Des pensées suicidaires et un "simulacre"
Bernard Tapie va-t-il devoir rendre cet argent ? La menace plane. Et ce feuilleton politico-judiciaire continue d'empoisonner sa vie et celle de ses proches. "Évidemment, j'ai pensé au suicide, je vois en train de subir une détresse incroyable, parce que c'est d'un seul coup la fin de ta vie, avait dit le patron de La Provence sur Europe 1 en février. D'un seul coup on te dit : 'Tu as 72 ans, tu as tout réussi, mais on va quand même te foutre dehors, parce que la cour d'appel a décidé ça'. (...) Bien sûr, j'y ai réfléchi. Tous les gens qui sont dans mon cas y réfléchissent. Ce n'est pas exceptionnel."
Rendu par trois personnalités choisies par les parties, cet arbitrage est au coeur d'une enquête pénale dans laquelle six personnes, dont Bernard Tapie, son avocat, Maurice Lantourne, et l'un des juges, Pierre Estoup, étaient mis en examen pour escroquerie en bande organisée. Les juges financiers soupçonnent que la sentence, qui accordait 403 millions d'euros - dont les intérêts, et 45 millions pour le préjudice moral - à Bernard Tapie, a été le fruit d'un "simulacre d'arbitrage" visant à le favoriser. Les supposées relations anciennes et dissimulées entre Bernard Tapie, Maurice Lantourne et Pierre Estoup sont notamment dans le viseur de la justice.
Le rôle de l'État en question
Les juges enquêtent aussi sur le rôle de l'État. Ce dossier sensible était en effet suivi de près par l'Élysée. Bernard Tapie se serait ainsi rendu plusieurs fois au palais présidentiel occupé à l'époque par Nicolas Sarkozy. Alors directeur de cabinet à Bercy, le patron d'Orange, Stéphane Richard, a aussi été mis en examen ainsi que l'actuelle directrice générale du FMI, alors ministre de l'Économie, Christine Lagarde, qui s'est vu reprocher des négligences devant la Cour de justice de la République (CJR).
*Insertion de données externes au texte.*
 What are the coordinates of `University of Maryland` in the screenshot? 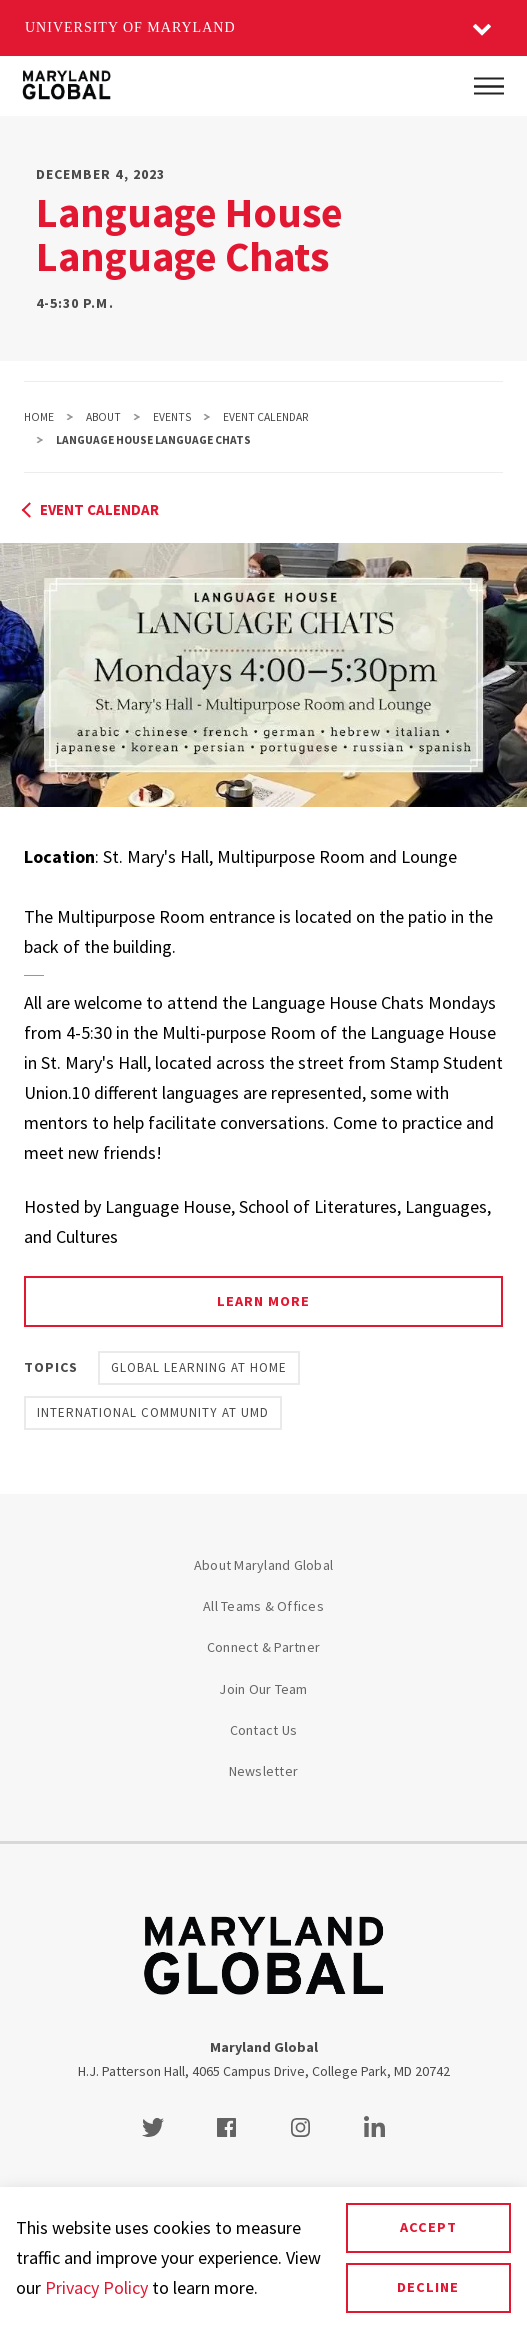 It's located at (130, 27).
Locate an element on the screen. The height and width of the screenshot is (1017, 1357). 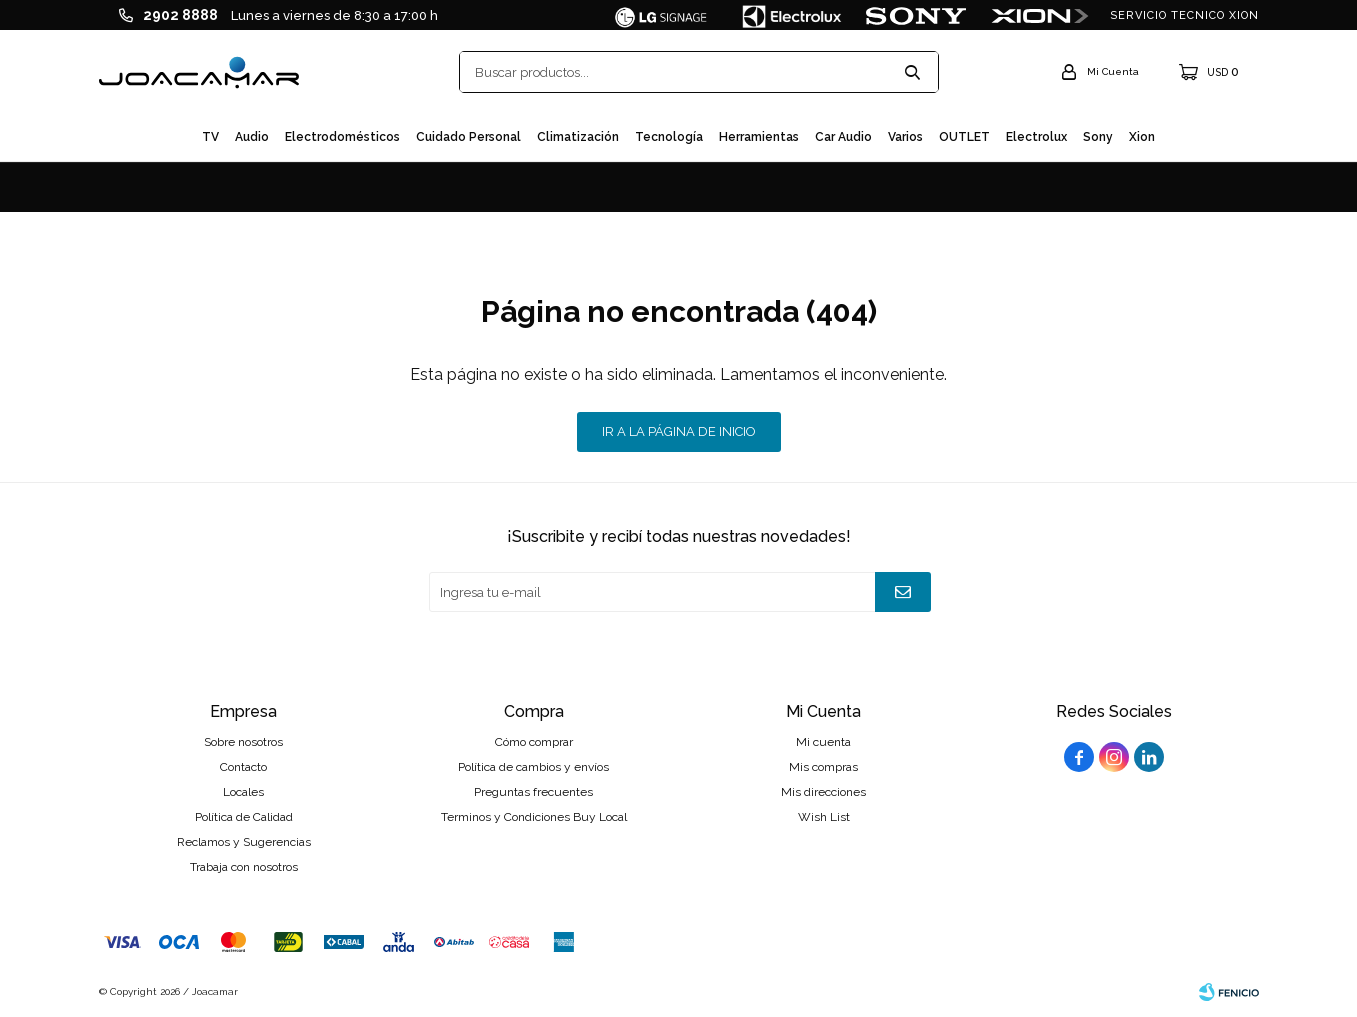
Sony is located at coordinates (1098, 137).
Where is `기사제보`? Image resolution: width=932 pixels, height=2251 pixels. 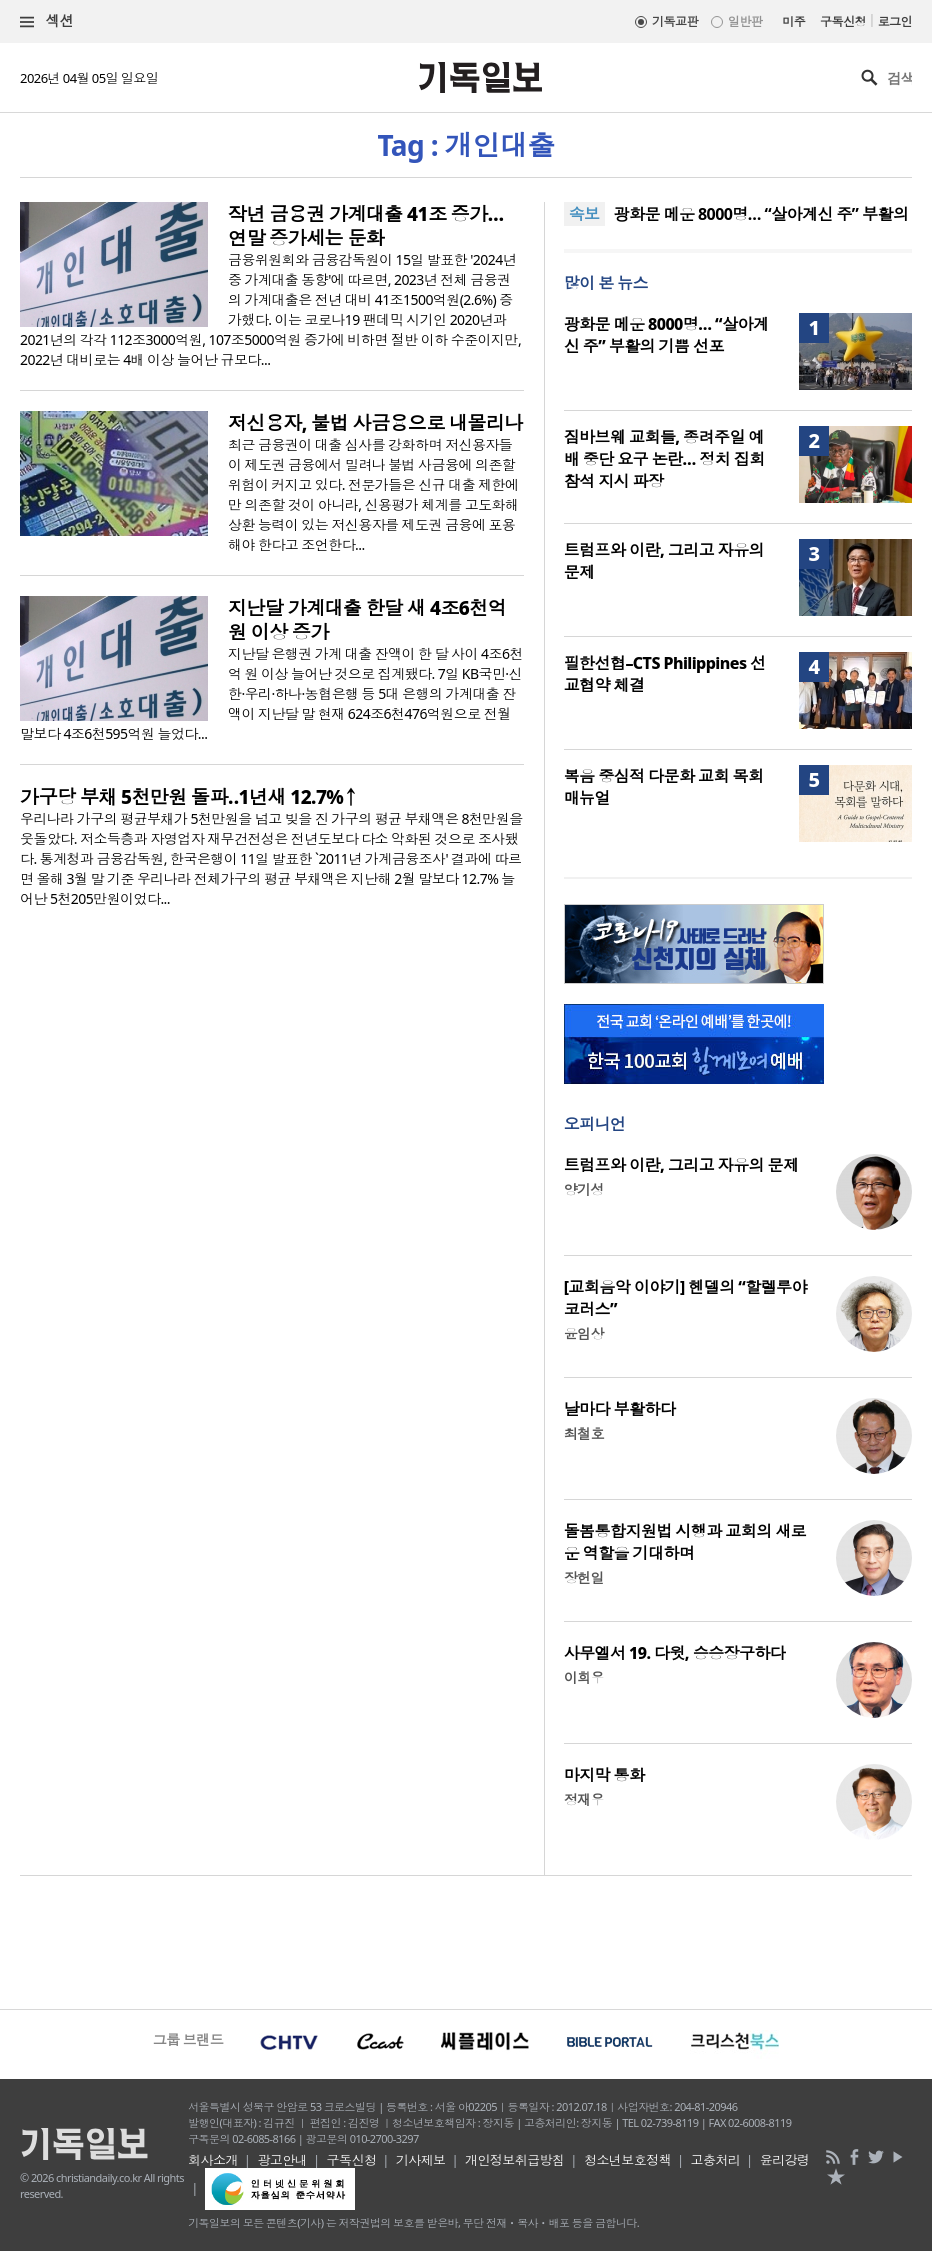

Elle a toutefois affirmé ne pas avoir personnellement suivi le dossier : "J'ai considéré qu'à partir du moment où j'avais pris la décision de ne pas m'opposer à l'arbitrage, il appartenait à M. Richard d'assurer le suivi du dossier." C'est son directeur de cabinet qui a en effet assisté aux réunions décisives concernant l'arbitrage.
Les 403 millions d'euros venaient solder le litige entre Bernard Tapie et la banque sur les opérations de vente d'Adidas en 1993 et 1994, dans lesquelles l'homme d'affaires s'estime lésé. Avant l'arbitrage, la cour d'appel de Paris avait attribué en 2005 à Bernard Tapie et ses liquidateurs 145 millions d'euros de dommages et intérêts. Une décision annulée par la Cour de cassation en 2006.